GHOST WALK: More to Lewiston than meets the eye

By Elizabeth Page

October 05, 2007 04:54 pm

niagaraliving@gnnewspaper.com
As twilight began to creep across the evening sky, I found myself standing among a crowd of about 30 other ghost seekers at the Lewiston Visitor’s Center with camera in hand, anxious and uncertain of what would unfold in the next 90 minutes.
With the promise of ghost lore, stories of the paranormal, earth energies, and UFOs to boot, the historical Ghost Walks of Lewiston sounded like something straight out of an episode of “X-Files.” Presented with the opportunity to take part in my own adventure, I was intrigued.
However, my hopes of catching a my own X-File onto my digital memory card were dashed within the first few minutes, as tour guide and supernatural historian Mason Winfield explained right off the bat how rare ghost sightings are.
Putting a unique spin on the paranormal and challenging the popular revengeful ghost stereotype, Winfield went on to reject the plot of the movie “Ghost,” arguing that for the most part, spirits are pretty docile.
“The Hollywood reason ghosts come back is because of unfinished business,” he said. “Real-life witnesses have seen people doing ordinary things. They have come a long way to finish mopping the floor.”
On that note, we were off to our first stop known to have things go bump in the night. The red, two-floor structure on Center Street was formerly home to Hotchkiss Enterprises, which in its heyday included a quarry business, a casket manufacturing operation and possibly even a funeral home. With such a morbid history, it was surprising to see the building still in use, housing the offices of Hunt Realty.
If by some chance I did end up seeing a ghost in Lewiston, odds were she’d be dressed in a long flowing white dress, the town’s No. 1 reoccurring supernatural vision. Even though the little girl ghost image is the top sighting in North America, due to the warlike history of the region, Winfield surmised this could have much to do with why more visions of pallid women are reported here than anywhere else.
Perhaps it was the story of a pasty woman carrying a parasol and strolling back and forth in the second floor Hunt building window, or the accounts of papers being rustled and the sound of footsteps walking around. Or maybe it was the combination of the setting sun mixed with the fact we were standing no more than 30 yards away from where dead bodies were once carted back and forth.
Whatever it was, it was a nice feeling when we started walking again.
As our pack moved through the streets, dodging cars and taking second looks at deepening shadows of the rising moon, there were still no observable signs of paranormal activity.
As we walked the hilly inclines of pavement, Winfield continued to narrate stories peppered with historical fact and a dose of the supernatural.
Discussing tales of earthwork mounds with floating orbs of light, church extensions built over graveyards, little boy ghost sightings by houses that were once part of the Underground Railroad, and the infamous “power corner,” featuring ghost sightings on all four corners from the War of 1812, the walk was chock-full of accounts and descriptions sure to make your imagination run wild.
As the night wound down in front of the Frontier House, a former McDonald’s restaurant and hotel that once housed the likes of Gov.
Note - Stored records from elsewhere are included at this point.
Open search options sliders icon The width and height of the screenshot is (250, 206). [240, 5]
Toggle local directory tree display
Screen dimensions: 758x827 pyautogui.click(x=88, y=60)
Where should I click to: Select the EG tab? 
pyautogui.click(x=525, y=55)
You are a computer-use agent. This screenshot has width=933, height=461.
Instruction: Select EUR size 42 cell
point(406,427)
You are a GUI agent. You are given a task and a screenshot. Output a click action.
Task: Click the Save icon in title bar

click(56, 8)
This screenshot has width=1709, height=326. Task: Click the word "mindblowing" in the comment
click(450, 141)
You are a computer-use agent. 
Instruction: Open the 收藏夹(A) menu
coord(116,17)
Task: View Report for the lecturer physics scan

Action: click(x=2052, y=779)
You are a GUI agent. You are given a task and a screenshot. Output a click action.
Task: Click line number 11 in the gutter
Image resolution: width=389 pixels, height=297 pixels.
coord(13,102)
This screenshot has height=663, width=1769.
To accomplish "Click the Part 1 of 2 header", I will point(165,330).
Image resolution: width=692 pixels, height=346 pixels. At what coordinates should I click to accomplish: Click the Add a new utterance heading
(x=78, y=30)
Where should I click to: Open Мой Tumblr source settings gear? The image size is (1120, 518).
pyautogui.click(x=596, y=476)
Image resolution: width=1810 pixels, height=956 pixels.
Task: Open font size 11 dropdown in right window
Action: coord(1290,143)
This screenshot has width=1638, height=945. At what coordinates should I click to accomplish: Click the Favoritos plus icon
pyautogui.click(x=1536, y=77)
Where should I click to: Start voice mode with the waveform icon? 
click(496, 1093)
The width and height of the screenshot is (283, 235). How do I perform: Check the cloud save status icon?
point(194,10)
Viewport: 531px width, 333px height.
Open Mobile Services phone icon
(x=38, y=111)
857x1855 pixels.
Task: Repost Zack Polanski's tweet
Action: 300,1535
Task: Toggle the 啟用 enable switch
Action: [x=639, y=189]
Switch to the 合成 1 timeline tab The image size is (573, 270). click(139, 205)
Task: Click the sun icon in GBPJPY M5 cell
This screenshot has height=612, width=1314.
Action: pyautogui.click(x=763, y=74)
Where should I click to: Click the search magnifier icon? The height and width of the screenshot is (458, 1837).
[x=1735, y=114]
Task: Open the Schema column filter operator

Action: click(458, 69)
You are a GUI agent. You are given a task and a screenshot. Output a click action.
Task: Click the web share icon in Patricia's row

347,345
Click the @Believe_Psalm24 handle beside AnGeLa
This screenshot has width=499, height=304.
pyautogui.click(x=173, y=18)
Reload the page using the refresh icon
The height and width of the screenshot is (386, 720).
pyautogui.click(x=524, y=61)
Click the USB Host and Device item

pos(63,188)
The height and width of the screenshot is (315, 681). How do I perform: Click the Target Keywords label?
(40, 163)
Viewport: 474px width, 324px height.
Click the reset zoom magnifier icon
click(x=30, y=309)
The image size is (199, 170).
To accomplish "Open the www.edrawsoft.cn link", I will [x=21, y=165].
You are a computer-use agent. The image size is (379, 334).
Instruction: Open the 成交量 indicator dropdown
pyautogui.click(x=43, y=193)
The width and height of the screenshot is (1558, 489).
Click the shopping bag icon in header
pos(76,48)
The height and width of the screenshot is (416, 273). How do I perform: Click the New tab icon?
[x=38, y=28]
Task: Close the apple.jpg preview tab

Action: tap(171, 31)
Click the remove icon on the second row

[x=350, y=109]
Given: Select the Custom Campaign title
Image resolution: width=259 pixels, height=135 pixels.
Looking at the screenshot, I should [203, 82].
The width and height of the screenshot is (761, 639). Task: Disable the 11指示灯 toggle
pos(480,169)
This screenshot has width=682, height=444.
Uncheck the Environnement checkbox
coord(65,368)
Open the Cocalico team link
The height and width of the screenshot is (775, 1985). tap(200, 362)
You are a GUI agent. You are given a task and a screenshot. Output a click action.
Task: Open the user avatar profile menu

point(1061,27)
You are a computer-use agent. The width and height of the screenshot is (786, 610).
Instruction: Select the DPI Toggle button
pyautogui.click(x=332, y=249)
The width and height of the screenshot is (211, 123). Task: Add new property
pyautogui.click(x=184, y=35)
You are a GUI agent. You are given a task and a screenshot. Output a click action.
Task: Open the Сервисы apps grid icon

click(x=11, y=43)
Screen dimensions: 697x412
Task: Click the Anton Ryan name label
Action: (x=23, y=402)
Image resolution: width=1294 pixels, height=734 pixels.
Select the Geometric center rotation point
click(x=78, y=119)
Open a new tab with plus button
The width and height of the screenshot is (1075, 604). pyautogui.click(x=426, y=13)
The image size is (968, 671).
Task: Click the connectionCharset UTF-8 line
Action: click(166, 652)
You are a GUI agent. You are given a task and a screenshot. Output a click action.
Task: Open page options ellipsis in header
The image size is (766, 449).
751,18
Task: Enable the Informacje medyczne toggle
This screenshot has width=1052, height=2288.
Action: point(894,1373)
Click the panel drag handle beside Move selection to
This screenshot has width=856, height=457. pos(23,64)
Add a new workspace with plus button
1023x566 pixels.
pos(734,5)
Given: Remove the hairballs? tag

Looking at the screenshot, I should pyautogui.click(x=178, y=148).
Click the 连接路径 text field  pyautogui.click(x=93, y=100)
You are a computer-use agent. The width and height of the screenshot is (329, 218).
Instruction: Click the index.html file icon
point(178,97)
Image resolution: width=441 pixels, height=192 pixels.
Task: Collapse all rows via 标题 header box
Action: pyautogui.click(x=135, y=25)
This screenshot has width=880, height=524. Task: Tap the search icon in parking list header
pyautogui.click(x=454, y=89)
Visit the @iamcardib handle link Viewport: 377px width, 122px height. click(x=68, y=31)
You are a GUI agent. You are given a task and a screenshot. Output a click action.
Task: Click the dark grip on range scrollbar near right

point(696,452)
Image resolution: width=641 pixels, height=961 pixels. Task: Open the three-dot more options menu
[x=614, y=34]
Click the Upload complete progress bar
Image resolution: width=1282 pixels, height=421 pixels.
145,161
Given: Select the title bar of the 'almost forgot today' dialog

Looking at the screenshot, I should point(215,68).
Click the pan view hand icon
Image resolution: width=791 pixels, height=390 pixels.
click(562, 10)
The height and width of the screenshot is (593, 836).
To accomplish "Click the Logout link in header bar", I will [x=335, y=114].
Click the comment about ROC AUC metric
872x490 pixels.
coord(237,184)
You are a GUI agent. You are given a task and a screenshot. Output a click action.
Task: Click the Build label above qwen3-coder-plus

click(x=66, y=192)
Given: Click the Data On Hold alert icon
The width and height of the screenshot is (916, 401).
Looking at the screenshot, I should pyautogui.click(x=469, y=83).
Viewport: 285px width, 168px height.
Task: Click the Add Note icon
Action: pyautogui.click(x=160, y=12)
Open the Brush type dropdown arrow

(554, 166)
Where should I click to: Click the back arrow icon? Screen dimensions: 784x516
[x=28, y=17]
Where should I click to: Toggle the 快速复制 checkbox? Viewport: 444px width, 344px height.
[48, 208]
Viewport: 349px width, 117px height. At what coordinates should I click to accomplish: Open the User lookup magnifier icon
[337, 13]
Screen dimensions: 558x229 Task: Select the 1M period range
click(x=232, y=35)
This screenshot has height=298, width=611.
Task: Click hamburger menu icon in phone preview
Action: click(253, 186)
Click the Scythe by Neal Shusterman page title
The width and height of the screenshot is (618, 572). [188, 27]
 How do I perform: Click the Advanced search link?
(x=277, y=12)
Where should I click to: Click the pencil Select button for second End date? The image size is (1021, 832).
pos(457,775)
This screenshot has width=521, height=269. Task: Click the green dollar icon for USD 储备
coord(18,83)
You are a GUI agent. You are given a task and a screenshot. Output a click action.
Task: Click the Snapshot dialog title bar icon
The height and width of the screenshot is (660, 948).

DeWitt Clinton, Edward, Prince of Wales, Jenny Lind, Charles Dickens and Mark Twain, I was still without a paranormal sighting. But while I didn’t get the X-File I was looking for, I did learn one truth — there is a lot more to Lewiston than first meets the eye.
Studying paranormal activity since 1993, Winfield started the first ghost walks 12 years ago in East Aurora, and has done other walks done in Buffalo for 11 years. The tours since then have expanded into several other towns around Western New York.
“Our partnership with the Lewiston Council on the Arts has been awesome,” he said. “Lewiston gets it.”
The tours, which are presented by the Lewiston Council on the Arts, are offered, rain or shine, at 7 p.m. Fridays until the end of October. Admission is $10 for adults, $5 for children 12 and under. There is a similar walk at 7 p.m. Saturday nights, when actors representing historical figures take walkers into the Marble Orchard Cemetery.
Elizabeth Page is a freelance writer.